The Orca project implements the pandas API on top of DolphinDB, enabling users to analyze and process massive amounts of data more efficiently. Compared with pandas, Orca has the following significant advantages in data storage:
- More flexible options
Orca can not only perform calculations in memory like pandas, export data in DatFrame to disk, but also append DataFrame data and calculation results to DolphinDB data tables at any time to provide reference for subsequent data query and analysis.
- Better performance
When the amount of data is very large and the data needs to be saved, the data of the entire DataFrame can be saved to the disk in pandas. The next time the Python program is run, the user will reload the data on the disk into the memory. This method undoubtedly requires It takes a lot of time to import and export operations. Orca has optimized the data storage and calculation process. The user only needs to write the data into the DolphinDB data table before the end of the program. When the Python program is run next time, the user does not need to reload the entire table data into the memory. Analysis and calculation operations can be performed immediately.

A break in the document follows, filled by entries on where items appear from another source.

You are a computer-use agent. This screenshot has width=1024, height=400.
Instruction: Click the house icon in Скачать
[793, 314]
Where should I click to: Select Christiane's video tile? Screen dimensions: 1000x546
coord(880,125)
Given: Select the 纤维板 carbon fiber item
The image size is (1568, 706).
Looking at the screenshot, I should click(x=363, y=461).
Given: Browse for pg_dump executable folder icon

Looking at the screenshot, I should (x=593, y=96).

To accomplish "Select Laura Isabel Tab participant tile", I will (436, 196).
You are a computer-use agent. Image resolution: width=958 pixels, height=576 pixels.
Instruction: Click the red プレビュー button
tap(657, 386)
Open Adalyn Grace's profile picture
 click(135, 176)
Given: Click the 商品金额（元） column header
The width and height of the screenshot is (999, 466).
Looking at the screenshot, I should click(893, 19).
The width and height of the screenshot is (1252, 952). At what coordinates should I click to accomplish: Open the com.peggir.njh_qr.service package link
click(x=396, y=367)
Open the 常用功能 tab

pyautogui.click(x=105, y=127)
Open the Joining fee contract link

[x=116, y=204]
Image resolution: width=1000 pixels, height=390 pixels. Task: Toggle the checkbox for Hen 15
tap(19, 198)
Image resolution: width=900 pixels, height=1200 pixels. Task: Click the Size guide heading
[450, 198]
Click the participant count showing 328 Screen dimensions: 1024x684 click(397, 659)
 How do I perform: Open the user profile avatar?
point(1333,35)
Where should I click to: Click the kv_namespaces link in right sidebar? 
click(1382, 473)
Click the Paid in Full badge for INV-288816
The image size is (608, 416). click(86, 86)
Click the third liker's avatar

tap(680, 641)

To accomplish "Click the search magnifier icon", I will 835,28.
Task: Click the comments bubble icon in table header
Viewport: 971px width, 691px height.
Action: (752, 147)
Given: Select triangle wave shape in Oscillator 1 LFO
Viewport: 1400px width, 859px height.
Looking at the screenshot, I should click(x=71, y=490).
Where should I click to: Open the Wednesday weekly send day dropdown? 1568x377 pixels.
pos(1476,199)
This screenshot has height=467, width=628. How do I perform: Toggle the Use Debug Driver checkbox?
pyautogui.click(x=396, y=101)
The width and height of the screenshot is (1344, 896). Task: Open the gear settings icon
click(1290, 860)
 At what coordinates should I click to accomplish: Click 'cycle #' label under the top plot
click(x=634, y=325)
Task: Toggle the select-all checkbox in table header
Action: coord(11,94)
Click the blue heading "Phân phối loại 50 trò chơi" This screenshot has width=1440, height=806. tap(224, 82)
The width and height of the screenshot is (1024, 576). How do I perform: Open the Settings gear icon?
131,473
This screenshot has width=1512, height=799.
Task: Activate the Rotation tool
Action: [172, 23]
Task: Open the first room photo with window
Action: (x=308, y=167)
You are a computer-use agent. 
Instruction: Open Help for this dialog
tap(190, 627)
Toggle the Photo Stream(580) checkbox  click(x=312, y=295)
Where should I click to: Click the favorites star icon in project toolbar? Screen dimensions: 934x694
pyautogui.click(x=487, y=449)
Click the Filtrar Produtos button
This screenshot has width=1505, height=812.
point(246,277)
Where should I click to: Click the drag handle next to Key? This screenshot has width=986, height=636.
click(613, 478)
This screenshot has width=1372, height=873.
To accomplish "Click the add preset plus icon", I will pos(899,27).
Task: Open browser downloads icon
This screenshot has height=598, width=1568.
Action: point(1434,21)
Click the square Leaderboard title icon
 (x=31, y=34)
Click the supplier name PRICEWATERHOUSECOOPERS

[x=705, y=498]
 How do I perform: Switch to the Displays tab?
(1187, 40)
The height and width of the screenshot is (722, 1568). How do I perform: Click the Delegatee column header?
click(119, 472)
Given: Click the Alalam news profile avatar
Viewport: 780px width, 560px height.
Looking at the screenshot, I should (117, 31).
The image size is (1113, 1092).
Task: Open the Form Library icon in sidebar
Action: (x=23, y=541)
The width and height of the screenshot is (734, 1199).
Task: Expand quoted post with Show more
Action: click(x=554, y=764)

This article will introduce how to save data through Orca.
1 Export data to disk
Orca's Series and DataFrame both support to_csv
, to_excel
and other methods to export data as a fixed format file and save it to a specified path. to_csv
Special instructions are given below .
to_csv
function
The to_csv
value of the engine parameter of the pandas function can be'c ' or'python', indicating which engine is used for import.
The to_csv
value of the engine parameter of the Orca function can be {'c','python','dolphindb'}, and the default value of this parameter is'dolphindb'. When the value is'dolphindb', the to_csv
function will export the data to the DolphinDB server directory, and only supports sep and append two parameters; when the value is'python' or'c', the function will export the to_csv
data to python Under the client's directory, and support all the parameters supported by pandas.
Example
Call the to_csv
function to export the data, and read_csv
then import the data through the function. In the following script,'YOUR_DIR' represents the path where the user saves the csv file. Since the data is randomly generated, the table data generated by each execution is different, the following output results are for reference only.
>>> YOUR_DIR = "/dolphindb/database" # e.g. data_dir
>>> odf = orca.DataFrame({"type": np.random.choice(list("abcde"),10), "value": np.random.sample(10)*100})
>>> odf.to_csv(path_or_buf=YOUR_DIR + "/demo.csv")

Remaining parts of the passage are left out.